However, Shapiro’s incisive findings reframe the discourse about inequality, helping us to understand it as largely inherited, and not as a product of merit. Especially when considering similar savings rates among white and black Americans, there is no intellectually honest way to understand the inheritance of white families, or the asset poverty of black families, through the lens of meritocracy. The next step in shifting the conversation is to demonstrate to the mainstream that our notion of deserving is misguided.
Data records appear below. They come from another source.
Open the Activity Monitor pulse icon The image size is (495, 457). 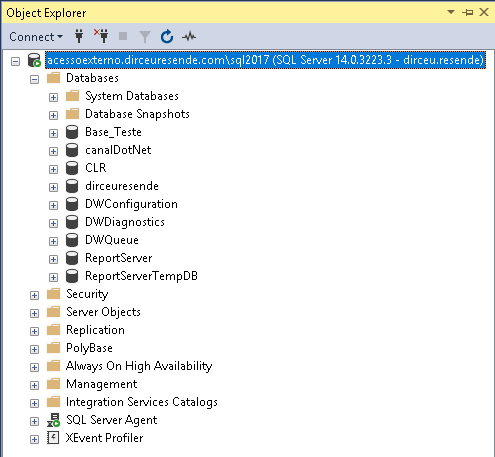pos(189,36)
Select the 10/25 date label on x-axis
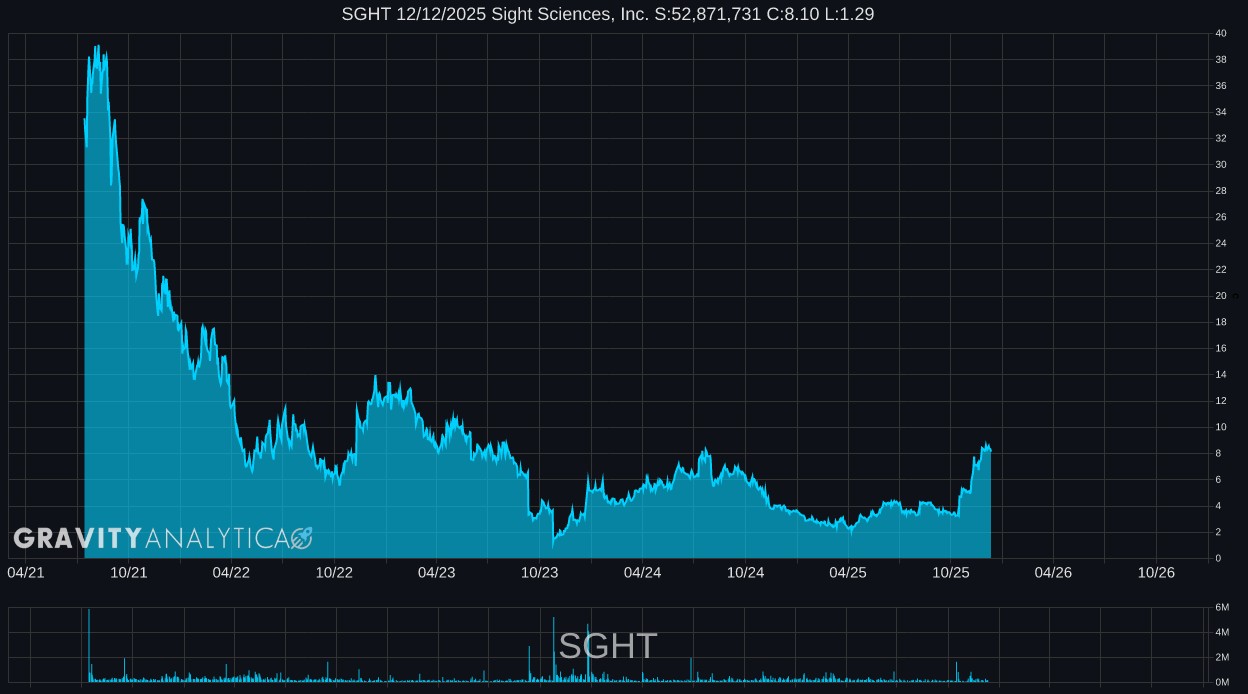1248x694 pixels. pos(951,573)
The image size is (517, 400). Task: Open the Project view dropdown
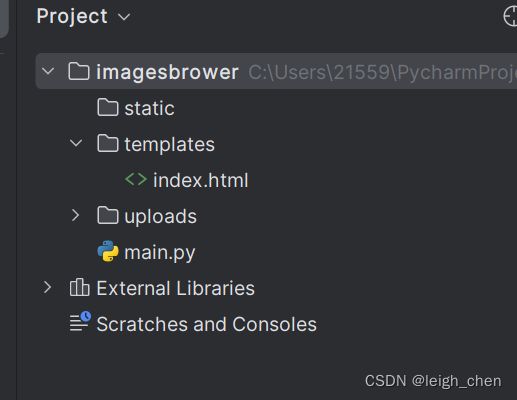pyautogui.click(x=124, y=17)
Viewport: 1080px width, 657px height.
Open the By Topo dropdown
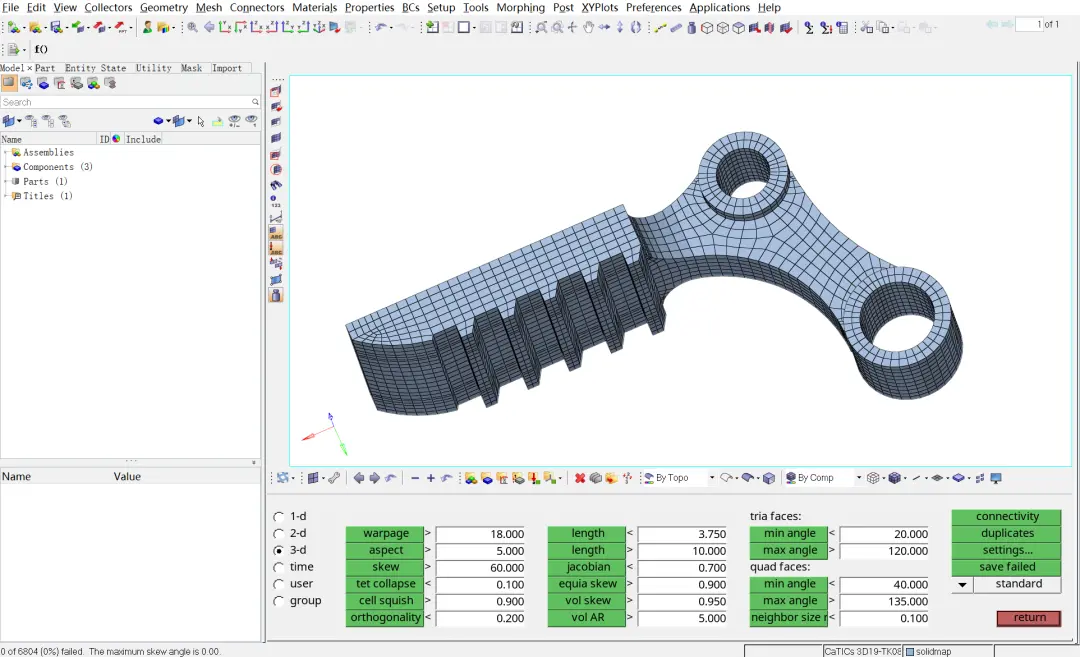coord(679,478)
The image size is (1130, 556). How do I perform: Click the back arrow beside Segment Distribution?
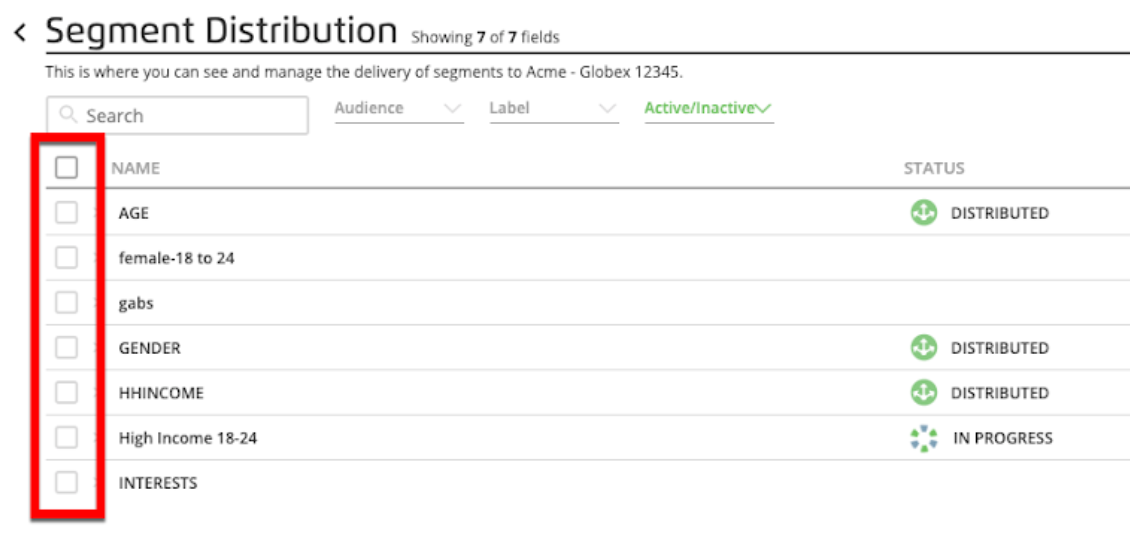coord(20,34)
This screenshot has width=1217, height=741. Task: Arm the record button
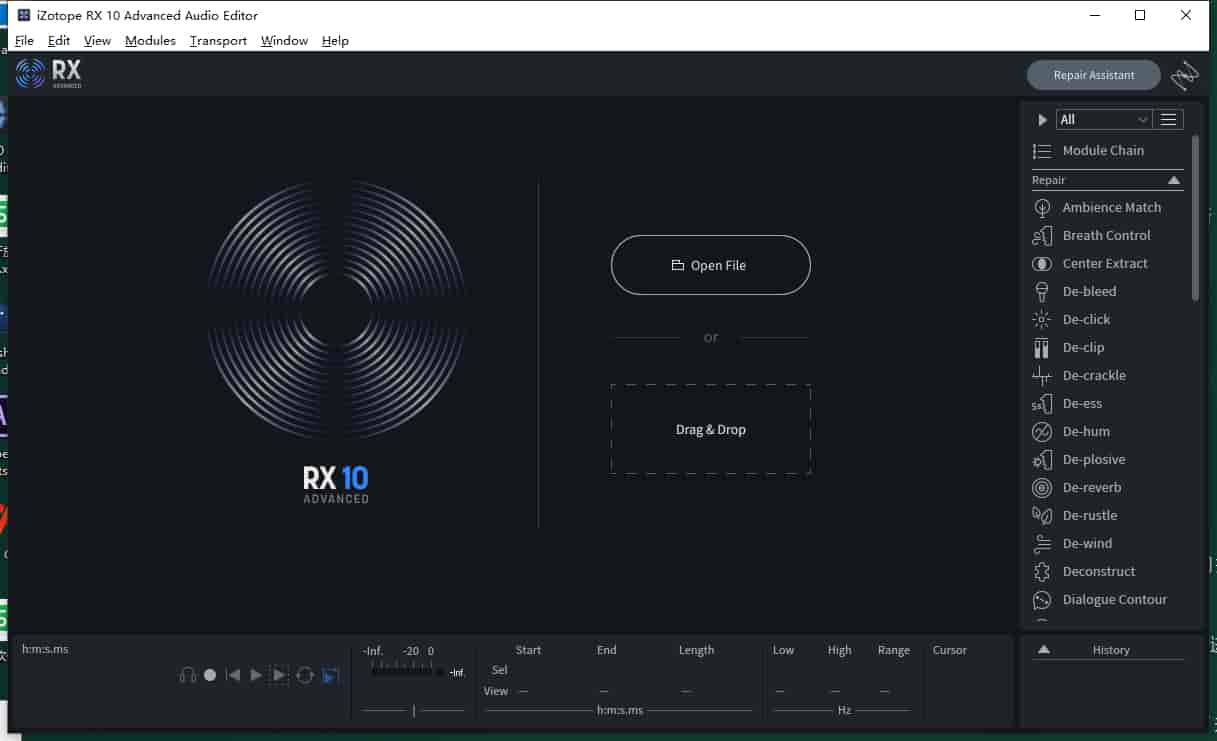point(210,674)
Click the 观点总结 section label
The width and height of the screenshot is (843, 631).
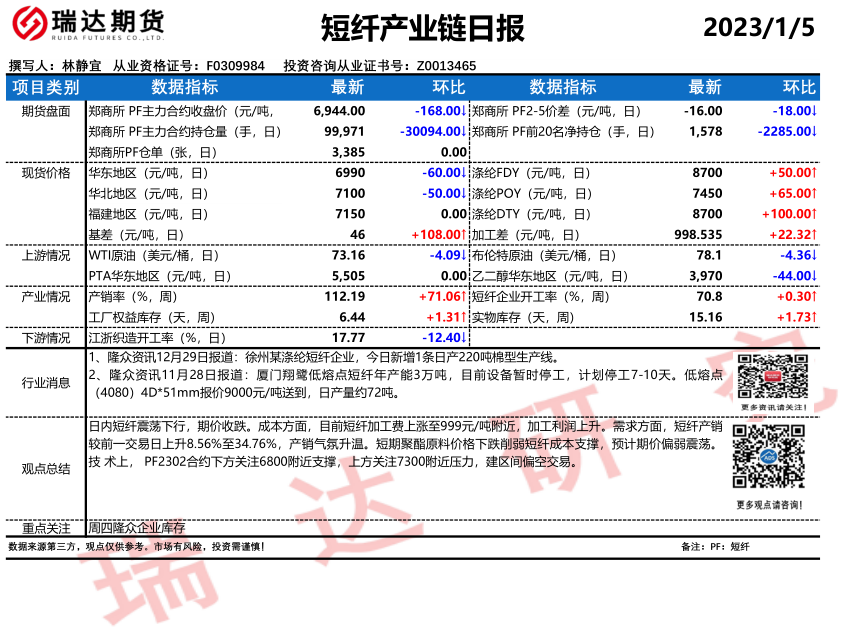tap(45, 468)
The Myth of “Good Schools”

One aspect of Tom Shapiro’s The Hidden Cost of Being African American that I found particularly interesting and brought up in last week’s discussion was his analysis of why white parents avoid schools that are predominantly black. Shapiro demonstrates that in their quest for “good schools”, white parents are actually seeking schools where the majority of students look like their children. As Shapiro writes, “Many white parents, as well as some black ones, determine school quality not by academic excellence, teacher skills, or classroom curriculum but by who sits next to and who will associate with their child.” (172) Many white parents assume that schools whose student bodies are mostly students of color are bad schools without actually visiting them or talking to their teachers and administrators. This made me think about my own community, and the Huffington Post article that I brought up in class, which was written by Abby Norman, a white Atlanta parent who decided to send her daughter to her local neighborhood school, despite the fact that she was one of the only white students.

One of the most important consequences of wealth, as Shapiro describes, is the ability to move to an area whose local schools are considered “good”. Schools play such a big role in where people decide to live that, as Norman writes, real estate agents will advise potential buyers against certain areas solely because of the perceived quality of the schools. But for the white families who do decide to live in relatively integrated neighborhoods with significant black populations—which is increasingly happening in many neighborhoods in Atlanta—they refuse to send their children to the local neighborhood schools almost as a rule. Many white parents in my neighborhood sent their children to the local elementary school, which was almost all white, and many sent their children to the middle school, which was about half white and half black. But by the time their children got to high school, many parents removed them from the public school system or moved away to avoid sending them to my high school, which was two-thirds black. Going to a school where I was in the minority by no means hurt my education—in fact, as I wrote last week, I think it helped—but some white parents’ perceptions of my high school’s quality, which I can only assume was based on its demographics, convinced them that it was not good enough (read: white enough) for their children. Until we can rid ourselves of the notion that black students hurt the quality of a school, school integration will be impossible.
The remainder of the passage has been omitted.